Ériton subiu as escadas, descansou na sala, ligou a televisão, foi na cozinha e pegou bolo. Como ele gostava de fazer essas coisas! Podia passar duzentos anos que ele ainda sentiria falta. E olha que ainda não tinha passado um mês.
A mãe estava na janela do quarto dela e o viu chegar. O abraçou mal ele passou pela porta, perguntou como ele estava, onde tinha passado a noite, e mais uma infinidade de coisas. Nada novo, nada diferente de quando ele chegava em casa ao meio-dia depois de virar a noite na farra.
Ériton era bom em desviar das perguntas ou até mentir quando necessário. Ele não achava tão errado, era apenas uma forma de evitar conflitos. Quando a discussão ficava feia, ele se trancava no quarto ou saía de casa para esperar os ânimos se aquietarem. E agora, se alguém enchesse o saco, ele poderia simplesmente ir embora.
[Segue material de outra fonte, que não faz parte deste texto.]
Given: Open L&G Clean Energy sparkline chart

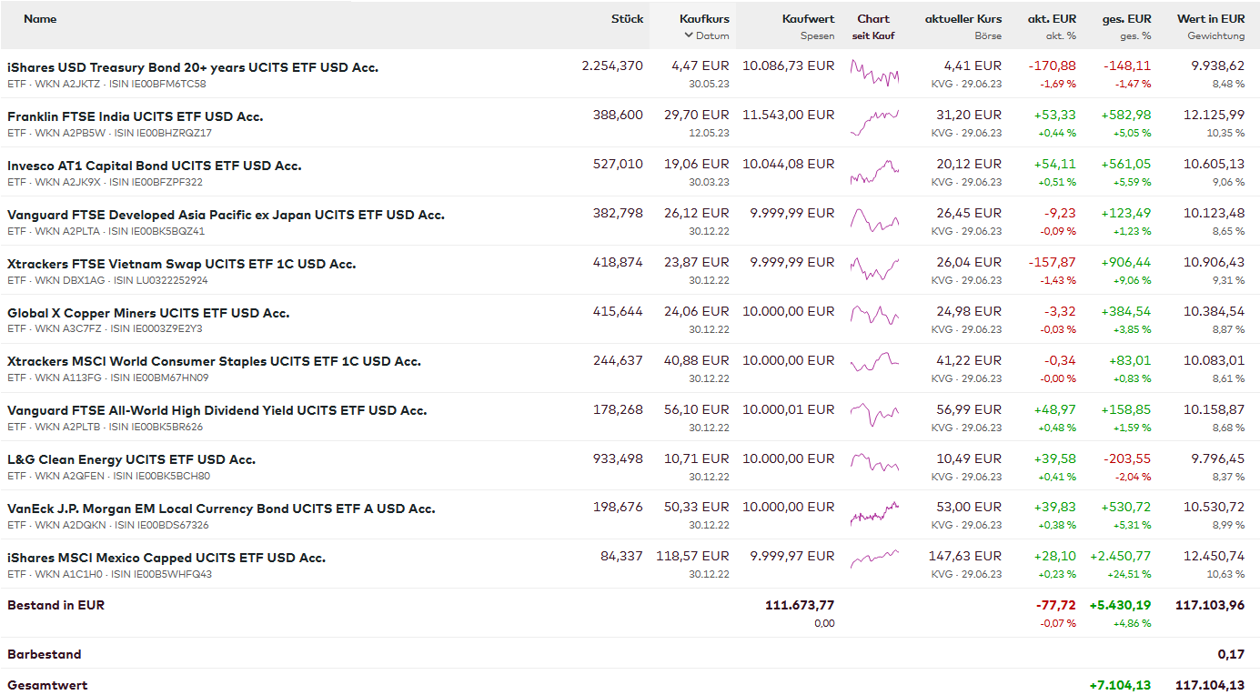Looking at the screenshot, I should click(x=874, y=465).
Depois das perguntas costumeiras, a mãe veio com uma nova:
— Quem era aquele rapaz que te trouxe? Aquele do carro branco.
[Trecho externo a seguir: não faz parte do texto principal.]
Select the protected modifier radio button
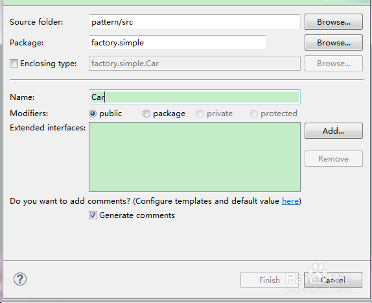372x303 pixels. 253,114
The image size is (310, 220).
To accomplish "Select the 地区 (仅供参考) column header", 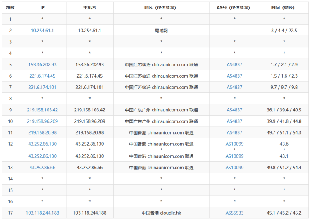I will point(161,8).
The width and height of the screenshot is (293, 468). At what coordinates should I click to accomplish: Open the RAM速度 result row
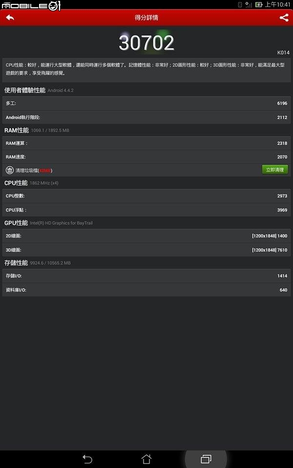click(147, 156)
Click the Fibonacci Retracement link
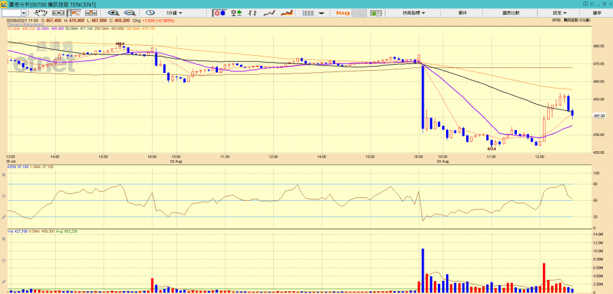Viewport: 613px width, 294px height. pos(25,25)
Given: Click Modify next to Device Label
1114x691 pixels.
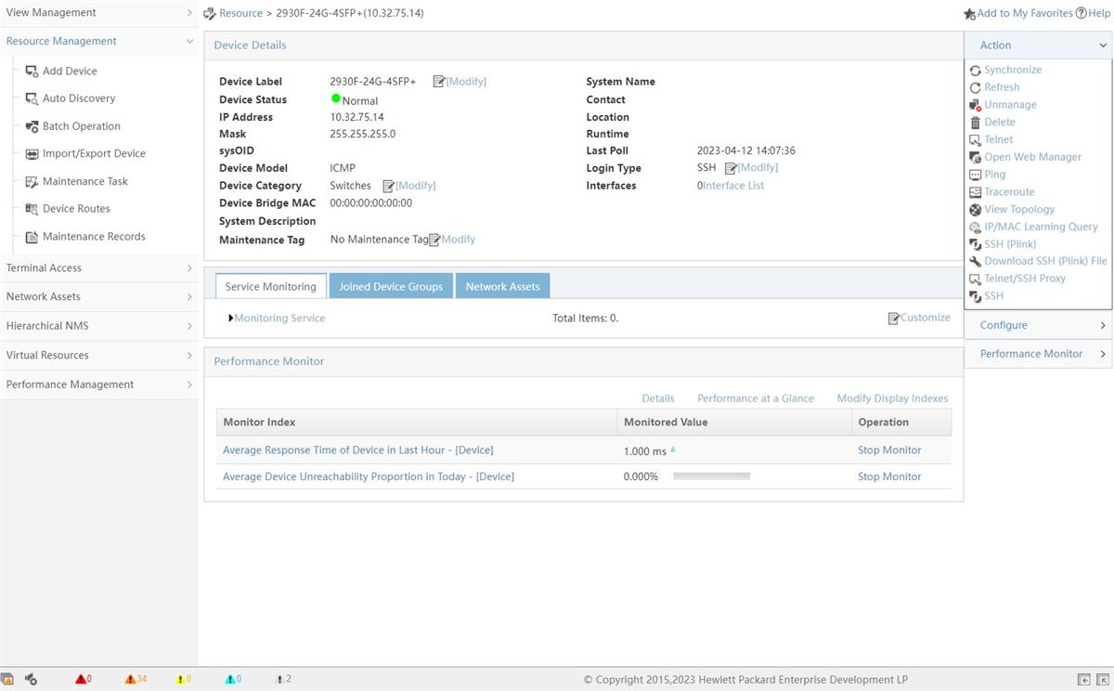Looking at the screenshot, I should tap(465, 82).
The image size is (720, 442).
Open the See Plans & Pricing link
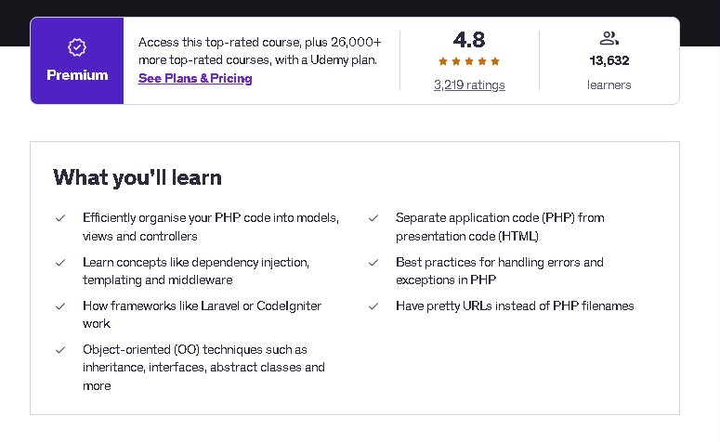pos(195,79)
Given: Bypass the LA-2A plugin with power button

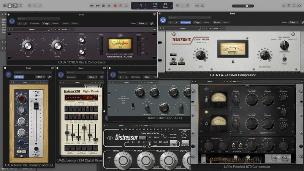Looking at the screenshot, I should tap(163, 20).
Ériton segurou o bolo na boca alguns segundos a mais que o necessário.
— Ah, é o Rick. É meu amigo. Muito, muito amigo.
— Ah... e ele faz o que da vida?
— É advogado. Ele é mais velho do que eu, tem emprego, apartamento e tudo.
— Foi ele quem mandou aquela moto de brinquedo no seu aniversário?
Ériton ficou surpreso. Ele achava que já tinham esquecido daquele presentinho. Ele tinha levado na mudança e colocado no fundo do armário de roupas. Quando tivesse uma cama, uma mesinha decente no quarto, ele o colocaria lá, bem à vista.
— É uma miniatura, não um brinquedo. E sim, foi ele. A gente se conheceu no Carnaval.
— Hm... — A mãe fechou a cara. — Eu lembro disso.
Ériton manteve os olhos na TV, tal como estavam antes. Não tinha que dar explicações, tinha? Um dia ele faria isso, quando estivesse mais calmo e menos inseguro.
— Você dormiu na casa dele?
— Foi. — Era mentira, mas já tinha acontecido antes, então...
— Hm... — Ela desfez o mau humor e voltou ao tom de antes. — É bom mesmo você arrumar umas companhias que preste. O Paulinho tá muito bandoleiro, e aquele emprego dele não é um emprego de verdade. Mas por que vocês demoraram no carro?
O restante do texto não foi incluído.